It doesn't—compute, in his head. The words don't make sense. He can't be fired, not from Batman's partner, not from Robin. He—he is Robin, something intertwined deep and violent in his soul, something settled so far under his skin that he doesn't know where it ends and he begins. He's the one who stood in those woods and promised himself. He's the one who wore the colors and went by the name. He's the one who has carried the weight of this entity for eight years. He cannot be fired from Robin.
"No," Dick says faintly. He can barely form words, has no idea how to articulate this. He—he can't, Bruce can't just— "No, you...You can't take Robin from me."
"You're done, Dick," Bruce says sharply, the tone of someone who's made up his mind and will not have it changed. He sounds tired, too, but Dick doesn't care. Dick is the one who got shot, who is being betrayed. Bruce doesn't get to be tired.
"No!" Dick shouts. "No, I—I have to be Robin, don't you get it? This was never yours, I—this is who I am! This is what I carry!"
Bruce turns away from him, shaking his head. "Go to bed, Dick. This conversation is over."
Just like that, he's been dismissed. Like he's nothing, like fighting side by side for eight years is nothing. As if this man has the right to destroy his life, to rip him to shreds. As if Bruce is judge, jury, and executioner when Dick has always been the one who could do what needed to be done. Who had a force at his back and chose to use it to protect people. Who could've sliced Bruce in half any time he wanted to.
But he can't yell at Bruce's back. He can't beg for mercy. He can't demand what's his. He can only stand there, listless and lost like he hasn't been in so long, and then go upstairs to his bedroom like he's been told.
He spends less than a minute in the room that no longer feels like home before he begins packing up his things.
Bludhaven is a horrible, ugly, mess of a place, and Dick thinks there really was no chance of him ever setting down roots again in a place any better than this.
It's—good. It's a step forward. He's moving on with his life, creating something for himself.
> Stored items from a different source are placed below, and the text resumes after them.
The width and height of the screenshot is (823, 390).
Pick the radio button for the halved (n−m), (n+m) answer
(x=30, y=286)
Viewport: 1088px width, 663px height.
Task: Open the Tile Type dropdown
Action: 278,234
This is a city in desperate need of a hero, and there's nothing Dick could do but offer it him. It might not want him, it might want to sink into the smog and water to hell with everything, but he's here nonetheless and has too much experience handling people with rough edges to get scared off by a place like this.
Every day, he gets himself up and eats a balanced meal and goes to work and exercises and watches TV and goes on patrol as Nightwing. Every day he lives a life because he has to, carries on because he has to, acts as the best hero he can because he has to.
Every day, he pretends there isn't a wound in his chest, a gaping maw that used to be filled with life and strength and something so beautiful even thinking about it could make you cry. The spirit is gone because his bargain is done, and he is—empty inside, in the wake of its absence. He doesn't remember how to be a person without it. He hasn't been regular since he was eight years old.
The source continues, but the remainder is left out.